Material supplied:
----
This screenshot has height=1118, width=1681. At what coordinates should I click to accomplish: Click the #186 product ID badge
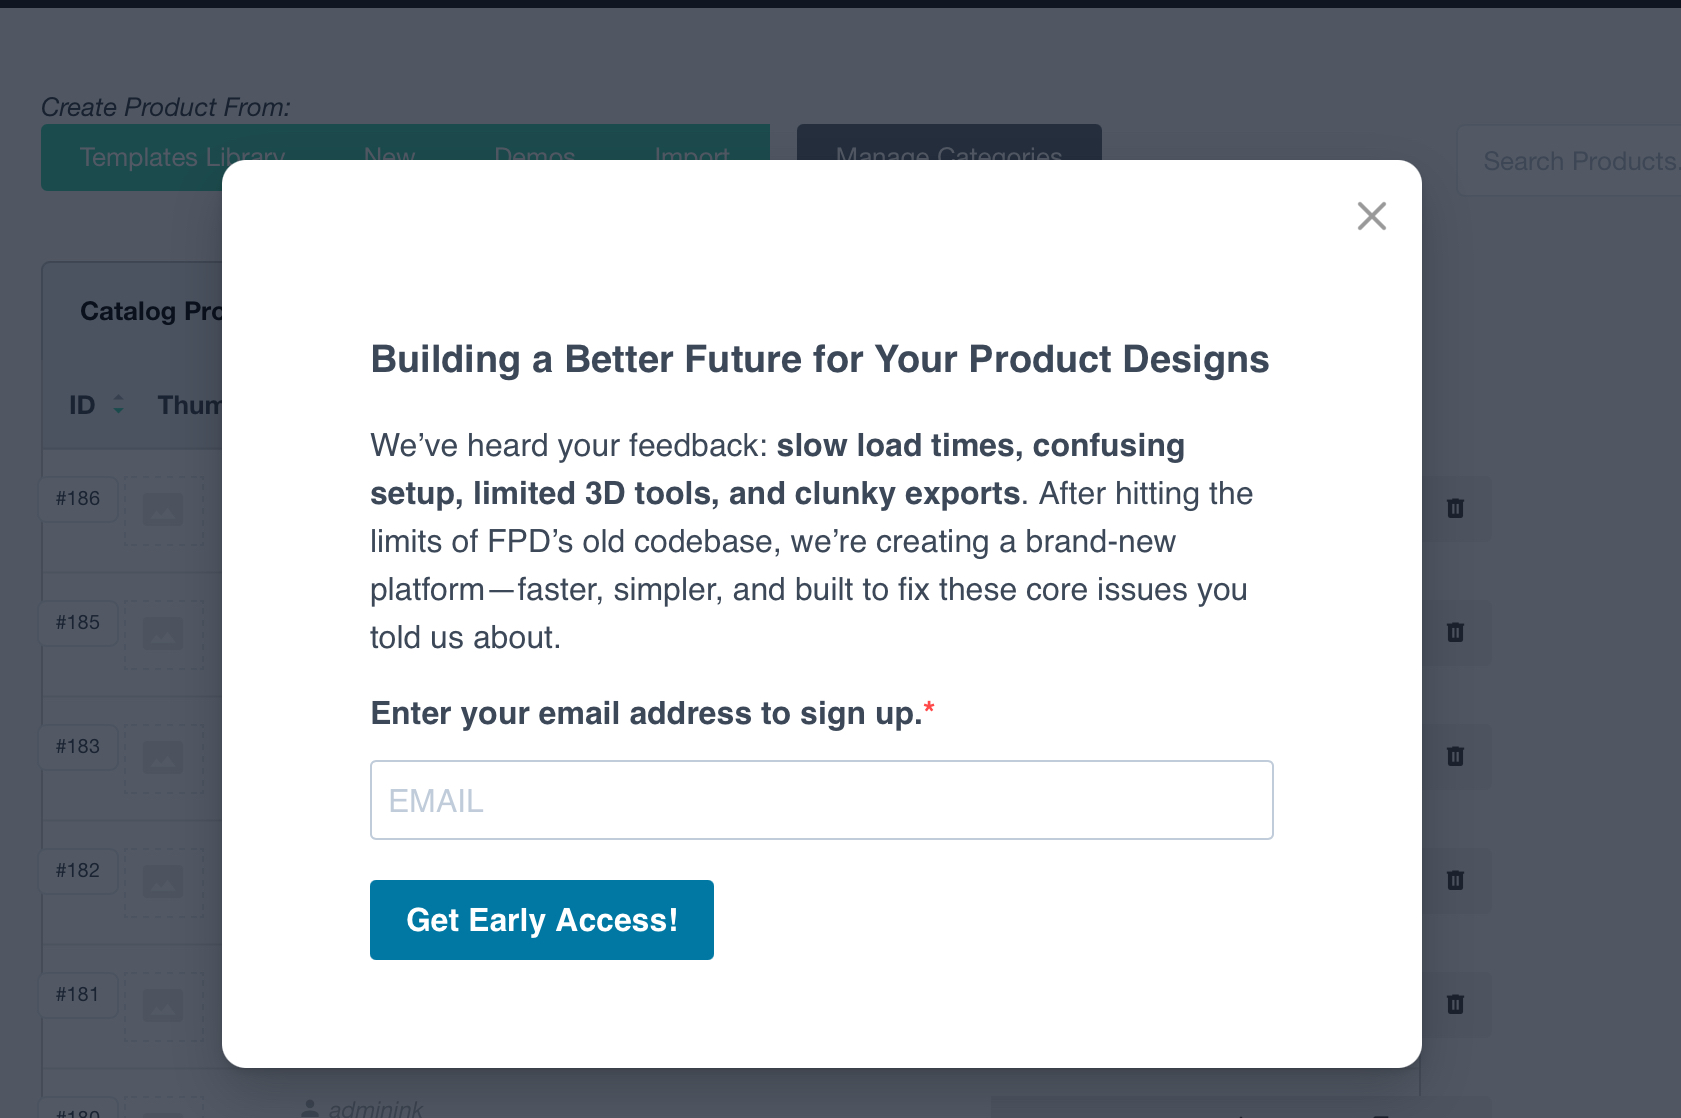coord(78,498)
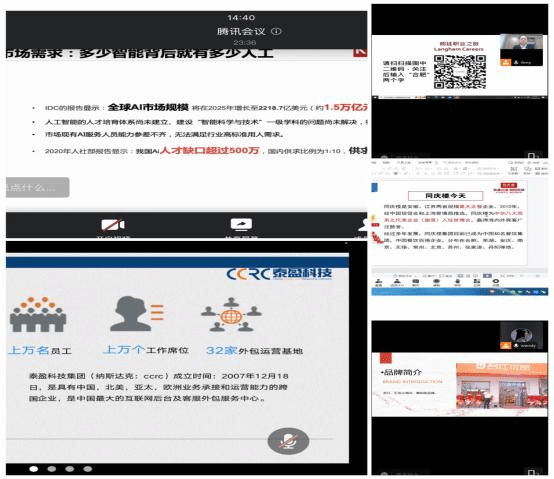This screenshot has height=479, width=554.
Task: Tap the partially visible participants icon
Action: [x=363, y=225]

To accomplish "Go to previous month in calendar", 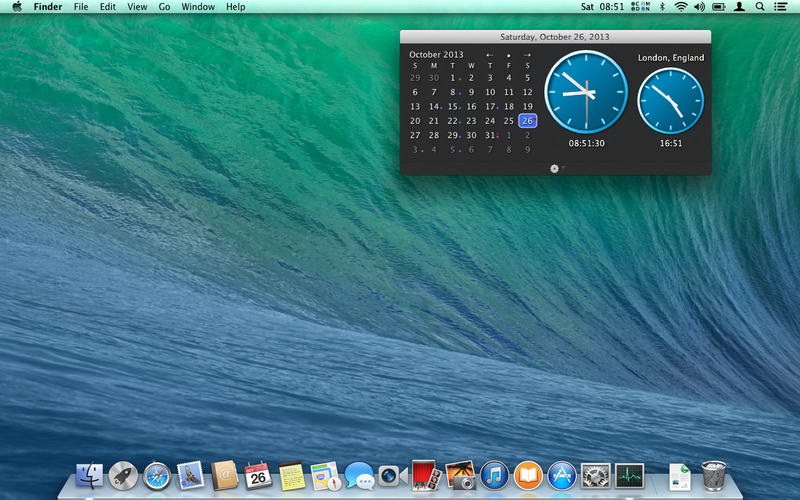I will (x=490, y=55).
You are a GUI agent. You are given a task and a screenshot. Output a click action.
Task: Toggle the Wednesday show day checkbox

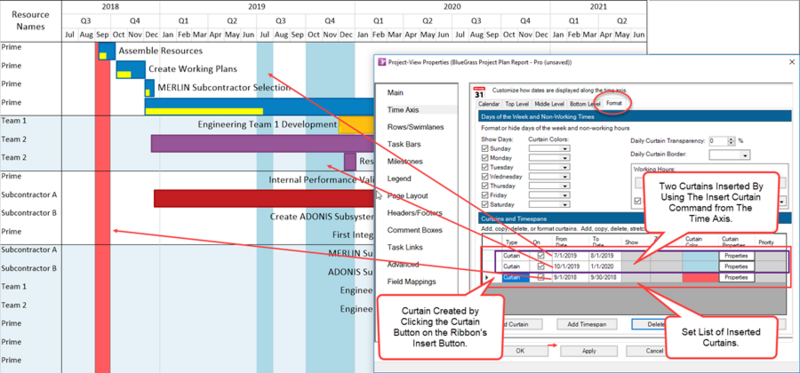485,177
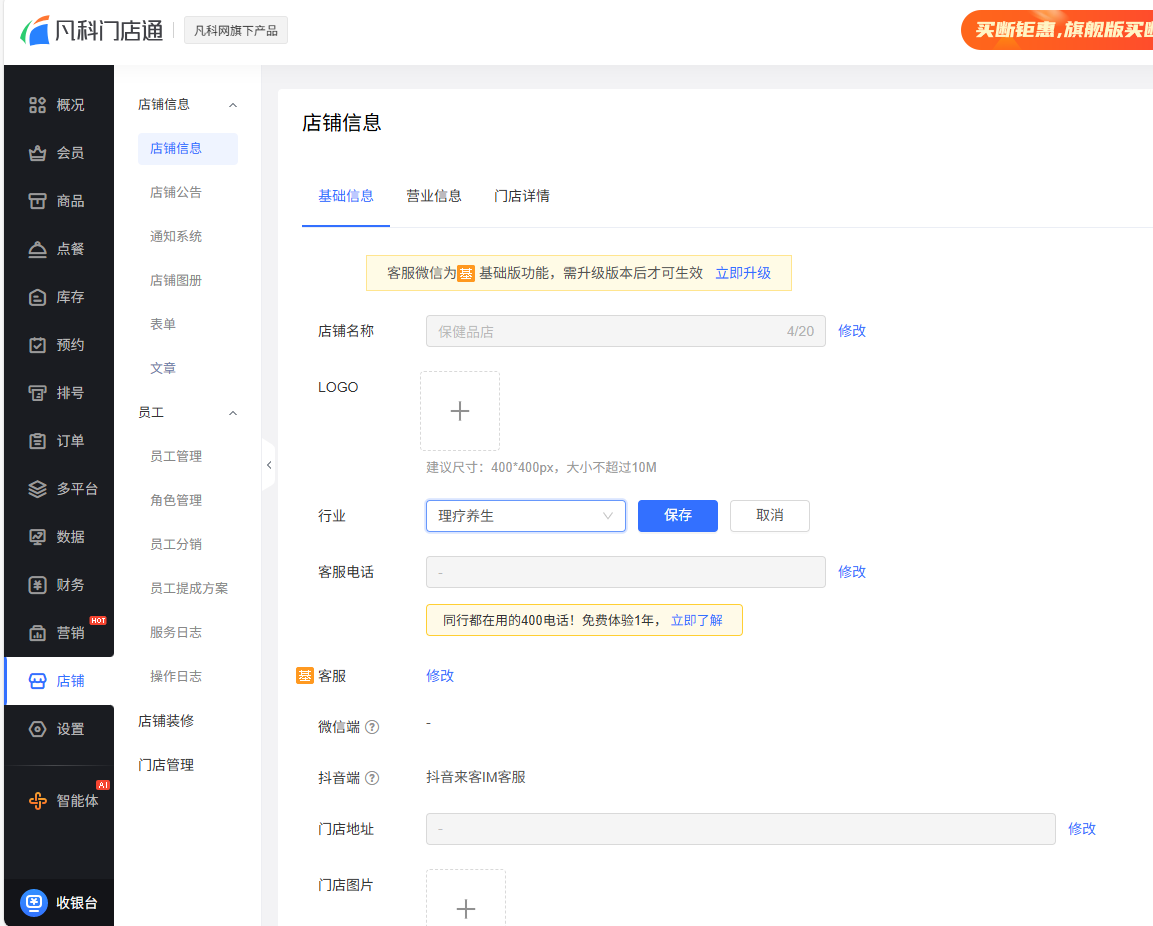Click the LOGO upload plus box
Image resolution: width=1153 pixels, height=926 pixels.
(x=459, y=411)
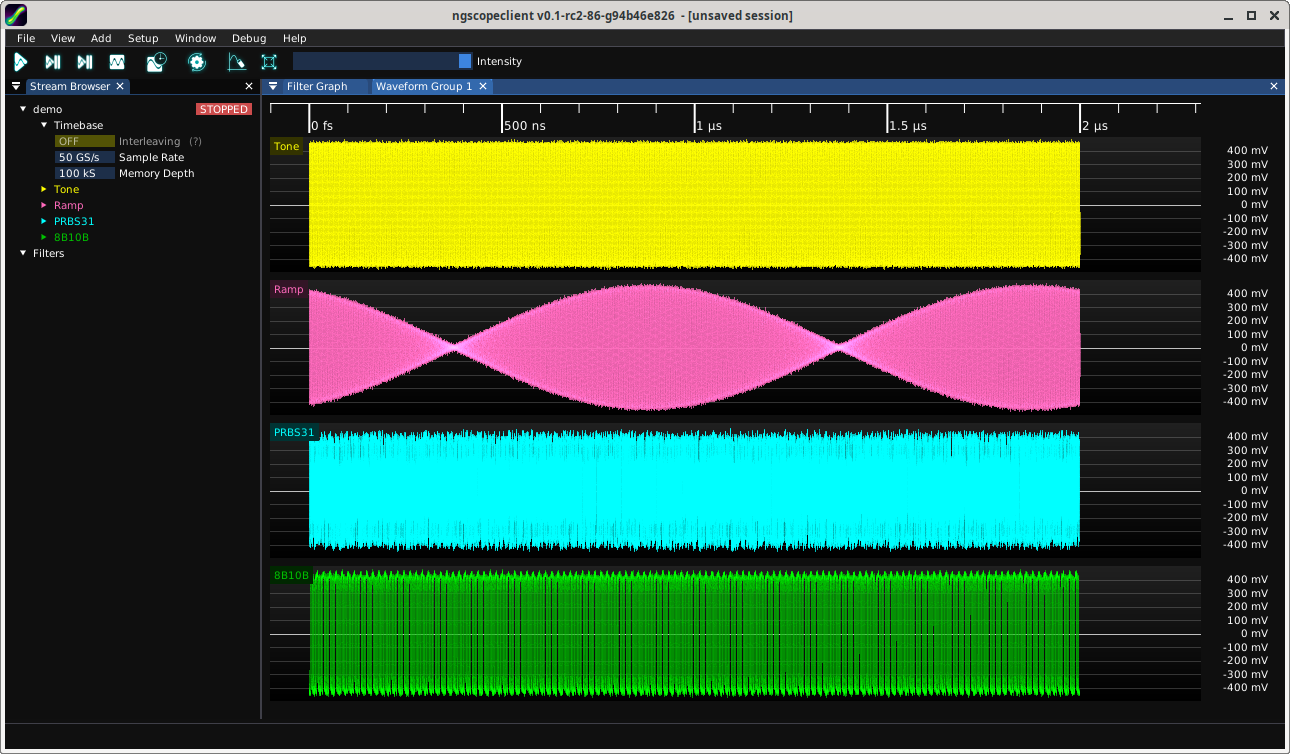Expand the PRBS31 channel tree node

(x=44, y=222)
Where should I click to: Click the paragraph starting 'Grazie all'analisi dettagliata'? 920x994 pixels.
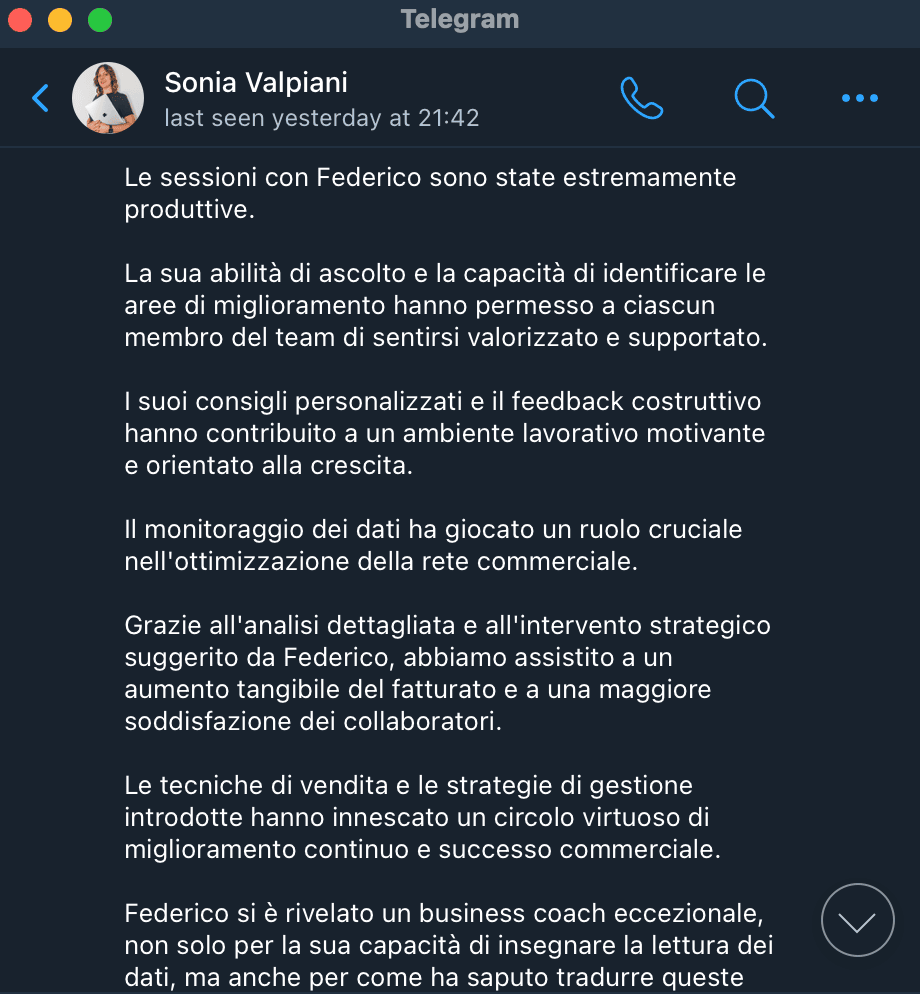(447, 673)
----
Problem description:
With the pictures left out, copy exactly the lines from the one containing "Where should I" through the last line of the data.

Answer space:
Where should I click to: Click the paragraph starting 'Grazie all'analisi dettagliata'? 920x994 pixels.
(447, 673)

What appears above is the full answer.